BrickSchema / py-brickschema

Python package for working with Brick (brickschema.org/)
Other
55 stars 15 forks source link

Brickify help usage and operations #70

Closed Pythonwuerger closed 3 years ago

Pythonwuerger commented 3 years ago

Hello this is Philip H. from the Google Group

I looked through the Brickify documentation and I need to reach out for help.

The first thing I have trouble with are the handlers and operations. I get that there are different handlers that can be used, but do I understand right that I have to crate the operator myself?
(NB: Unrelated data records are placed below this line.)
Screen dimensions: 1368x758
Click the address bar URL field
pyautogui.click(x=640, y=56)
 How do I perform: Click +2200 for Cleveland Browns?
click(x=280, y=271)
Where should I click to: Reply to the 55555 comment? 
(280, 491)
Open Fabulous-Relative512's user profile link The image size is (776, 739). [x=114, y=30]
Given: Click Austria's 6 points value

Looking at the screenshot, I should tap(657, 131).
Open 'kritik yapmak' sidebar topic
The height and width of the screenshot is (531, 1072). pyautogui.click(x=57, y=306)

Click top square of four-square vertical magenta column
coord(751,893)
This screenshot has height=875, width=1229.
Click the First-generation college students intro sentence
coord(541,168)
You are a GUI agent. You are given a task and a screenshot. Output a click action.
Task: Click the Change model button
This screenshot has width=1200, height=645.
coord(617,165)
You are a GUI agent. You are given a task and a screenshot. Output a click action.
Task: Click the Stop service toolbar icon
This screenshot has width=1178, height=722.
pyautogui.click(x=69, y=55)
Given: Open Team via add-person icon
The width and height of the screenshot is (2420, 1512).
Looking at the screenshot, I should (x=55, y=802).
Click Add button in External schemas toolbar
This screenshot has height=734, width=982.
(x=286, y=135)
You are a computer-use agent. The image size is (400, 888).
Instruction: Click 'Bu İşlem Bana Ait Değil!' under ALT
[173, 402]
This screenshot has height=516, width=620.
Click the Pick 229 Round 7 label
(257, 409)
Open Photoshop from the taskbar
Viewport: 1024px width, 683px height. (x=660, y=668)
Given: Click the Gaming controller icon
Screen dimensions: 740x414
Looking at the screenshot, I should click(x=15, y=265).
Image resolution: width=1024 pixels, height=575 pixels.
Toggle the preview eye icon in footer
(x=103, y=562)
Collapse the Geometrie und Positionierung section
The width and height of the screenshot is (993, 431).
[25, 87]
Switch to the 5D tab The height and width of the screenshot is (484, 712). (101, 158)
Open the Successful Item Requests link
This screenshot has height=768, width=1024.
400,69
I understand the basic way the operator is built for the example, but I fail to decipher the deeper logic behind it to be able to apply it to a vastly different data set. Even worse, the logic my data set has is even harder for me to understand and it doesn't have useful column names like the example. Instead it looks like this:

ahu1 only.csv

This is the data, I can see the most logic in it. It would be nice to use the other two as well, but they seem even harder to decode.

Example.xlsx Example2.xlsx

Coding an operator seems to prove very difficult. Are there any prebuilt operators that could be used a base? If I split the date by delimiters would it be easier to write an operator? Is there is more info or a tutorial available. For example why is there the data operation twice in the template?

Also, what handler would be recommended for these formats? I was told the structure of the first data set should be aligned with the haystack format, but I wan't able to confirm it as of yet. How do I convert it to a haystack turtle so that I can load with the haystack handler?

About the command: brickify sheet.tsv --output bldg.ttl --input-type tsv --config template.yml

When running it with other data and template than the examples I get an error:

"'charmap' codec can't decode byte 0x81 in position 462" What does this error message mean?

EDIT: The example sheet in the documentation seems to be already normalized data. It seems I need to go back one step. Since the documentation mentions that it's a job for a technical support team, is it feasible as a one man job? What would you think how long it would take to normalize the data and write a full operator? I noticed that the first data looks a bit similar to the test data Gabe used in his OpenRefine + BrickBuilder video. What is the best way to make this data compatible with Brickify?

I would be very thankful for any help.

gtfierro commented 3 years ago

@shreyasnagare can you take a look at this?

shreyasnagare commented 3 years ago

What’s happening?: Consider the following table:

object-name object-tag-text
B1 Hchy
B1’A Hchy

When you write an operation like:


operations:
  -
    description: "Adding tag-texts"
    data: |-
      bldg:{object-name} <internal-association-predicate> bldg:{object-tag-text} .

brickify tries to create an URI from bldg:{object-name}, which ends up looking like bldg:B1’A for the second row. The problem here is that the single quote here is not URL-safe.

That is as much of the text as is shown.